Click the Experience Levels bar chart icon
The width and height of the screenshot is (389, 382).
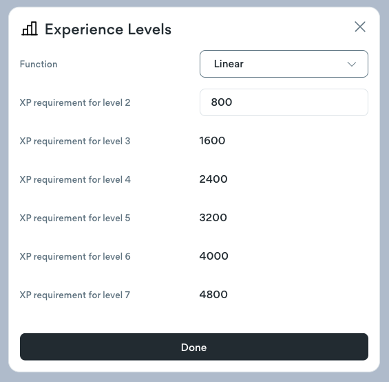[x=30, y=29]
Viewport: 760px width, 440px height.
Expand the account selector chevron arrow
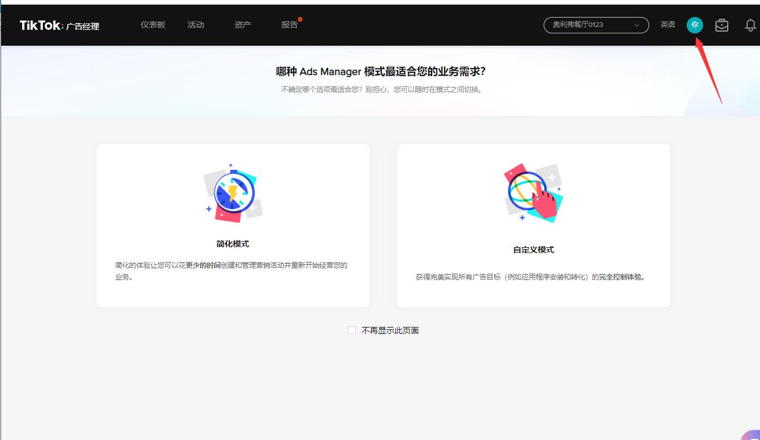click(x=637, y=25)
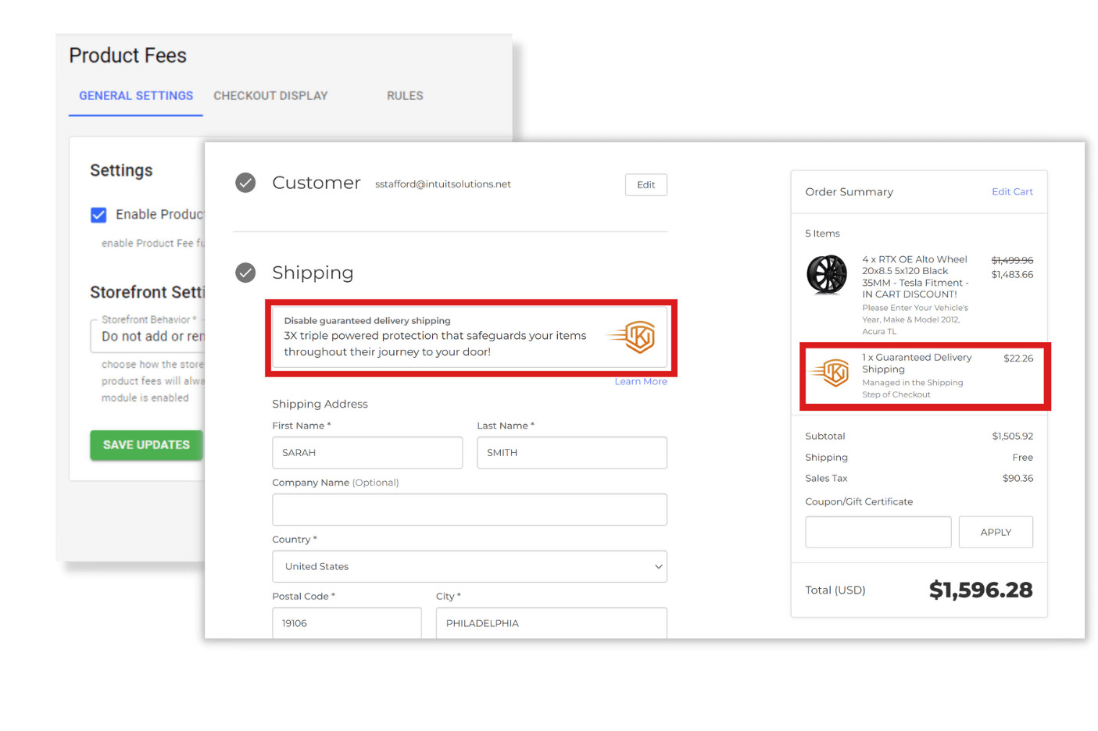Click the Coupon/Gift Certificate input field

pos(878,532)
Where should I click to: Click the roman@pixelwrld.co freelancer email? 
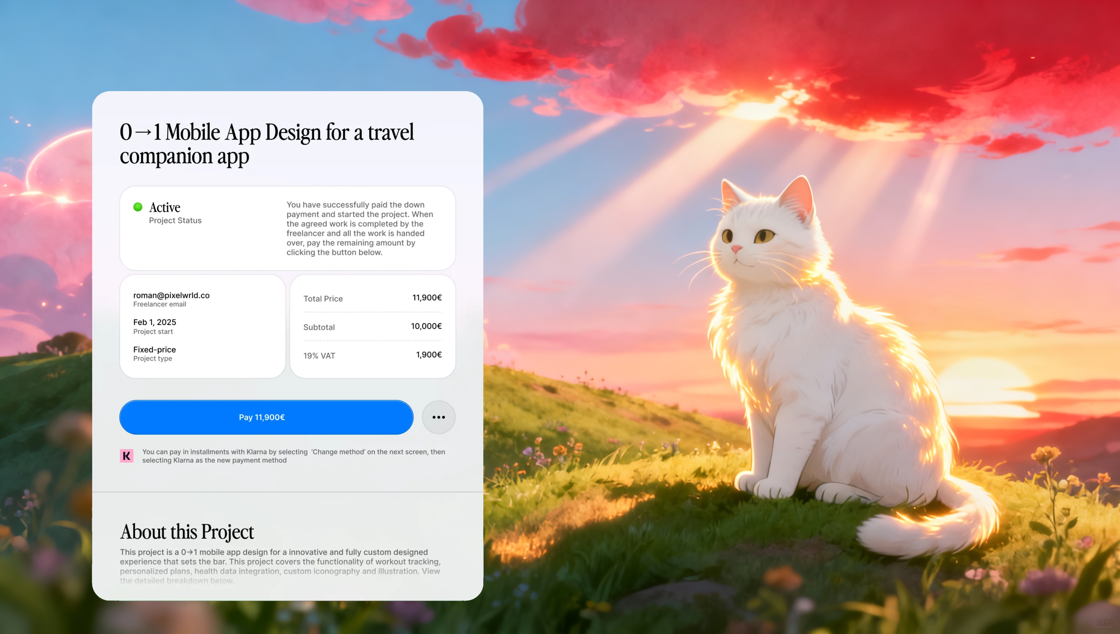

_Stated goal_
Render the lines from the first one up to and including the line containing "pos(878,532)" as a JSON list of strings, one string per line, with blank lines omitted. Leave the pictures out of your answer.

_Solution_
[
  "Click the Experience Levels bar chart icon",
  "The width and height of the screenshot is (389, 382).",
  "[x=30, y=29]",
  "Viewport: 760px width, 440px height.",
  "Expand the account selector chevron arrow",
  "click(x=637, y=25)",
  "Click the Coupon/Gift Certificate input field",
  "pos(878,532)"
]